Jedes Interview braucht eine gute Dramaturgie
Viele spannende Fragen, die gestellt werden sollten. Carina Jielg ist begeistert! Sie weist aber auch darauf hin, dass erst einmal entscheidend ist, ob man Popstars, Fußballer:innen oder Politiker:innen interviewt: „Bei einem politischen Interview müsst ihr extrem gut vorbereitet sein, sonst macht ihr es eurem Gegenüber leicht, das Gespräch für seine eigenen parteipolitischen Interessen zu nutzen.“ Außerdem gilt es, die Fragen thematisch klug zu überlegen. Sollen die Fragen helfen, viel über die Person selbst, über ihre Tätigkeit oder ihre Einstellung zu einer anderen Begebenheit zu erfahren?

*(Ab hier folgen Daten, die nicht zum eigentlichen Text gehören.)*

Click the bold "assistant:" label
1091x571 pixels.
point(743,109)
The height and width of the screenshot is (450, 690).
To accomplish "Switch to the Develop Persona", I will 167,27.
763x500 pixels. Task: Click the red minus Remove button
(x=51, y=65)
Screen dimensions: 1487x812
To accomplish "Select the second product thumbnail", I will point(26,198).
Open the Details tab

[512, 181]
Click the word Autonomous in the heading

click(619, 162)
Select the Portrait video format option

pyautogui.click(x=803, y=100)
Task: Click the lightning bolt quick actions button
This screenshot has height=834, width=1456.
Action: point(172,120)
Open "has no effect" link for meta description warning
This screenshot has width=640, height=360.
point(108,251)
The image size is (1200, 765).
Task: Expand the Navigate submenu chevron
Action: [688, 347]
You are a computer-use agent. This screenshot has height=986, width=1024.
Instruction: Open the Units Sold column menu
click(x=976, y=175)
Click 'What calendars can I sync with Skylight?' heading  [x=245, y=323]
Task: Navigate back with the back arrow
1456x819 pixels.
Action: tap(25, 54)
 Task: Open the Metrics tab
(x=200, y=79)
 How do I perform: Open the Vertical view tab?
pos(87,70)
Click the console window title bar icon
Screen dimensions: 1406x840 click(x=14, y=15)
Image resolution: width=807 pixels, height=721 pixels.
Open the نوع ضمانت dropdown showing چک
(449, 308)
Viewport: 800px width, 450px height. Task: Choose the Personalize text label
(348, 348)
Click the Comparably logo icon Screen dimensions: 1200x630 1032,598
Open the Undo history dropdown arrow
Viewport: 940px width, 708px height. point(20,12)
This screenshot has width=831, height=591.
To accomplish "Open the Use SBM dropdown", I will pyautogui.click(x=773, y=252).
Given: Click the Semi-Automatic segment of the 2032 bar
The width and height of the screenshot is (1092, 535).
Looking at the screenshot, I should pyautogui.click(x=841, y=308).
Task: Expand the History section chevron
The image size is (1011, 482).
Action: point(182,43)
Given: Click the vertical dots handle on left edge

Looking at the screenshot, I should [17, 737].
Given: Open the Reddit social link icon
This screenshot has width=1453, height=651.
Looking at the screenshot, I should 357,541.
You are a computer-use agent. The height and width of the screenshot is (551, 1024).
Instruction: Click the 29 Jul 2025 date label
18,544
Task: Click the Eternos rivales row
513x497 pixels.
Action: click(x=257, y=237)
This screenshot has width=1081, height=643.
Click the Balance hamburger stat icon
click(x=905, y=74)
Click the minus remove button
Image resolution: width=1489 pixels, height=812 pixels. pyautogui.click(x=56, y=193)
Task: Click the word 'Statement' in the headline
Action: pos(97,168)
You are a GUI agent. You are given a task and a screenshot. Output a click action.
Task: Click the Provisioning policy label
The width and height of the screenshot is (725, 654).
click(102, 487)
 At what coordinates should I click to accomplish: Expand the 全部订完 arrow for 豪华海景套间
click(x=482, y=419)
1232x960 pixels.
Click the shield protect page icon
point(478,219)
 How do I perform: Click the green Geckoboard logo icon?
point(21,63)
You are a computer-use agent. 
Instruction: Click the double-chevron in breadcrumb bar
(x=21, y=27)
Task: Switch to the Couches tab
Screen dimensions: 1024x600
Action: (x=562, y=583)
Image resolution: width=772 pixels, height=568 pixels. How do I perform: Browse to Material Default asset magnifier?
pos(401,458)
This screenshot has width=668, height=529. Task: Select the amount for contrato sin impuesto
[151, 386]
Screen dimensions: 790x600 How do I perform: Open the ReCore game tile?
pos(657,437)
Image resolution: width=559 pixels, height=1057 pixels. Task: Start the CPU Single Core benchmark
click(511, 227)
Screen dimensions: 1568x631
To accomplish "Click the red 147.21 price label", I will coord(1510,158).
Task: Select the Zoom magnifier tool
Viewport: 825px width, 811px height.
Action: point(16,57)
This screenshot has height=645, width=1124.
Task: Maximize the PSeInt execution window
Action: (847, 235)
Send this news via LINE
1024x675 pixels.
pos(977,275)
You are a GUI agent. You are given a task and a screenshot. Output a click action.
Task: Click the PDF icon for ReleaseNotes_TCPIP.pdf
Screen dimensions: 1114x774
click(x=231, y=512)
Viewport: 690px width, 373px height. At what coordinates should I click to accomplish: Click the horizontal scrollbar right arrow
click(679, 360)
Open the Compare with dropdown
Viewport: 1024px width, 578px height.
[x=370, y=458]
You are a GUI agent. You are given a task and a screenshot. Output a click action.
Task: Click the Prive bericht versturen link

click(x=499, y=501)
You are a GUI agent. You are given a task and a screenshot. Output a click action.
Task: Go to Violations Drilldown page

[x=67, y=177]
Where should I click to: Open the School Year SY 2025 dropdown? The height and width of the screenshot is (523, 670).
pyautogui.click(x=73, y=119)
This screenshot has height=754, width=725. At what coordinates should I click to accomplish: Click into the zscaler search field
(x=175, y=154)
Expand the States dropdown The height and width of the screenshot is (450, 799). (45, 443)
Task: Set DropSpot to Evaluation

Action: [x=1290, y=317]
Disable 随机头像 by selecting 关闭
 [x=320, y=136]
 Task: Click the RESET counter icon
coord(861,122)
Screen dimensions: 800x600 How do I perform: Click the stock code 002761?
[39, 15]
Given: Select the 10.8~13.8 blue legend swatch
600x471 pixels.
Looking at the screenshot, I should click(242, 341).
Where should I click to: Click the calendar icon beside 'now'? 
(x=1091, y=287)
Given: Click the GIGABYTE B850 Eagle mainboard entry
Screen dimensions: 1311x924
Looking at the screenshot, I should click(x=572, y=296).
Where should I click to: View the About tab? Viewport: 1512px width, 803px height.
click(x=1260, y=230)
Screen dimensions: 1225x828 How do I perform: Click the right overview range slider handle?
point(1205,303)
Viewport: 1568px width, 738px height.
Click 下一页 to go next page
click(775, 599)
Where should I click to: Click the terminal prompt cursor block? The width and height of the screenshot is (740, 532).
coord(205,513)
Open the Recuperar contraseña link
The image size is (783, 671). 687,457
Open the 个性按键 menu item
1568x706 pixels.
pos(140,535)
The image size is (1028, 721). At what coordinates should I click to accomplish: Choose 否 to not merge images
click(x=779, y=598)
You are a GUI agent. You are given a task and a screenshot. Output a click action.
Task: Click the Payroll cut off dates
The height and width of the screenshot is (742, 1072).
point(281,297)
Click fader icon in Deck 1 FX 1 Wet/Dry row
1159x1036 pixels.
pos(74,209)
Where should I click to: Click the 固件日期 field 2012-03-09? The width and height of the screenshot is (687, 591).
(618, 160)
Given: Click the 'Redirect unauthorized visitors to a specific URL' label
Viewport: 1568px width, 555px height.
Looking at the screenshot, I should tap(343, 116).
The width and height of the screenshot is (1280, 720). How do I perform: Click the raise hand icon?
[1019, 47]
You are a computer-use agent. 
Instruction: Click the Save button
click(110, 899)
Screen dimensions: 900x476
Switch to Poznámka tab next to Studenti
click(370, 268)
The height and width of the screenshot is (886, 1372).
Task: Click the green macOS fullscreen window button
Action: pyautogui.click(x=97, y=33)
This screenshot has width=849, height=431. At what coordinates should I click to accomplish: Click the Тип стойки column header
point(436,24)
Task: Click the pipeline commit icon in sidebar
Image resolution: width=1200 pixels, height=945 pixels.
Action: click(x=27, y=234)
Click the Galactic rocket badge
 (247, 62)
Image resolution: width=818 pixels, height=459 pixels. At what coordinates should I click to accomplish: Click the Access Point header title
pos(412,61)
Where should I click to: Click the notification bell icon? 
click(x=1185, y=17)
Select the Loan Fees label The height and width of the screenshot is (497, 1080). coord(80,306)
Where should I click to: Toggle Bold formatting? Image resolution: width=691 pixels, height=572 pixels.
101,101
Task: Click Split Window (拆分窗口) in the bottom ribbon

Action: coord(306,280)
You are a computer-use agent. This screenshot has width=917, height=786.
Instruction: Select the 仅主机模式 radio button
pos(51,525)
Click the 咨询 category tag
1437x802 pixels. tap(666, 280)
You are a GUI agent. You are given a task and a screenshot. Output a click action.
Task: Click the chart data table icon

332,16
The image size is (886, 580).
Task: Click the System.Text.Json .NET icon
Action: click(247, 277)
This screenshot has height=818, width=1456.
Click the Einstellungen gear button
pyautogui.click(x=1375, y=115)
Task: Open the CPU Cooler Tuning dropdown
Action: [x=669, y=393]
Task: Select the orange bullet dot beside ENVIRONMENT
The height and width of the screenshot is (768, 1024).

Eine goldene Regel ist dagegen einfach zu beachten: was man selbst recherchieren kann, sollte nicht mehr gefragt werden. Besonders hilfreich ist es auch, die Dramaturgie der verschiedenen Fragen gut auszuarbeiten. „Fangt mit einer kleinen Frage an, die es eurem Gegenüber leicht macht, mit euch ins Reden zu kommen. Wenn es möglich ist, spannt ihr hier schon den Bogen zu eurer letzten Frage, die dann einen runden Abschluss ergibt. Zwischendrin können die großen Fragen kommen, die in die Tiefe gehen. In keinem Fall solltet ihr aber die kleinen überraschenden Fragen vergessen, die euer Gegenüber ruhig ein wenig ins Stolpern bringen dürfen“, rät Carina Jielg den Jugendlichen.
Am Ende kann es auch passieren, dass ein komplett ausgearbeitetes Interview spontan über den Haufen geworfen werden muss. Dafür lässt Carina Jielg die Klasse den Profis zuschauen und zeigt einen Ausschnitt aus ‚Willkommen Österreich‘, in dem der Leadsänger der Band Wanda dem Moderator Christoph Grisseman gleich auf dessen erste Frage antwortet: „Ich lüge eh immer.“ Und was macht Grissemann da? Na, er wirft das Blatt mit seinen Fragen hinter sich und erfindet das Gespräch neu!
Die writers:class an der HAK Lustenau freut sich in diesem Jahr über eine spannende Kooperation mit dem ORF Vorarlberg. Ein Schuljahr lang widmen sich verschiedene Mitarbeiter:innen und Redakteur:innen aus den unterschiedlichsten Ressorts des ORF gemeinsam mit den Jugendlichen dem Thema ‚Schreiben fürs Hören.‘ Die writers:class an der HAK Lustenau ist ein gemeinsames Projekt des W*ORT in Lustenau und des Literaturhauses Vorarlberg mit phantastischer Unterstützung der Marktgemeinde Lustenau und Double Check.